I chose The Son in My Eyes: Seeing the Light of Jesus in Vietnam because part of the book takes place in Vietnam during the Vietnam War, and it’s a topic that I am not as familiar with as I feel I should be, so I was interested.
The Son in My Eyes is a 285 page true story written by Mai Spencer with help from Dixie Phillips. The book details Mai’s life growing up in Vietnam during the war, worshiping Buddha just as generations of her family had, and how Christ slowly changed her heart and her life.
Growing up Mai faced numerous challenges due to poverty, abuse, and the war going on around her. Many were unimaginable to me, living here in the United States at present time. Her ability to overcome each obstacle was inspiring as I read her story.
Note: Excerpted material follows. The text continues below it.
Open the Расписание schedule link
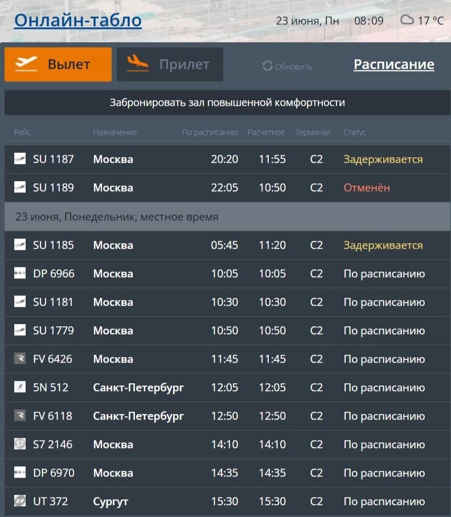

Not only that, but I was able to get a glimpse of life in Vietnam, learning a little about their culture and beliefs. For instance, when Mai was a girl women were not allowed back in the family home for a certain number of days after giving birth; it was thought that they were unclean. I can’t imagine separating a mother from her family at that time, a time when a family should be celebrating and pulling together.
Being one of the oldest children in her family, Mai worked extremely hard to help support her family; she had no time to be a child. After moving away from her family she met an American soldier, whom she later married. She and Dennis eventually moved to the United States. At that time she received a Bible written in Vietnamese. Mai compared this to God planting a seed, which was “watered” over many years, leading her to choose Christ as her savior.
Mai’s life in America was still faced with hardships; she had three children die in the course of the book. She never blamed these tragedies on God, as so many people are tempted to do. Even more inspiring, to me, was that she was actually thankful that God had brought her home early from one of her visits to Vietnam so she was home when her son died.
One thing I liked in the book was how Mai talked about the “little prayers” she would say and then how they were often answered. I believe that God is always listening, and there is no prayer that is too big or too small. Mai incorporates many Bible passages in her book. At times I felt like they overpowered her story a little, although I understood her desire to share God’s word.
Mai’s faith in the Lord is so strong that she gave up a successful business to create Jesus in Vietnam Ministries with her husband.
*I received a free copy of this book from Bring It On! Communications for review purposes. I was not monetarily compensated in any way for this review. All opinions are my own.